The canvass was conducted after the usual fashion, with stump-speaking,
fighting, and drinking. Western voters especially fancied the joint
debate between rivals, and on such exciting occasions were apt to come
to the arbitrament of fists and knives. But it is pleasant to hear that
Lincoln calmed rather than excited such affrays, and that once, when
Ninian W. Edwards climbed upon a table and screamed at his opponent the
lie direct, Lincoln replied by "so fair a speech" that it quelled the
discord. Henceforward he practiced a calm, carefully-weighed,
dispassionate style in presenting facts and arguments. Even if he
cultivated it from appreciation of its efficiency, at least his skill in
it was due to the fact that it was congenial to his nature, and that his
mind worked instinctively along these lines. His mental constitution,
his way of thinking, were so honest that he always seemed to be a man
sincerely engaged in seeking the truth, and who, when he believed that
he had found it, would tell it precisely as he saw it, and tell it all.

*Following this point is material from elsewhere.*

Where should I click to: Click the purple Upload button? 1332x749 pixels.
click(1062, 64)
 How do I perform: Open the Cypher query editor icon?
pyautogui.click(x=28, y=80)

This was the distinguishing trait or habit which differentiates Lincoln
from too many other political speakers and writers in the country. Yet
with it he combined the character of a practical politician and a stanch
party man. No party has a monopoly of truth and is always in the right;
but Lincoln, with the advantage of being naturally fair-minded to a rare
degree, understood that the best ingenuity is fairness, and that the
second best ingenuity is the appearance of fairness.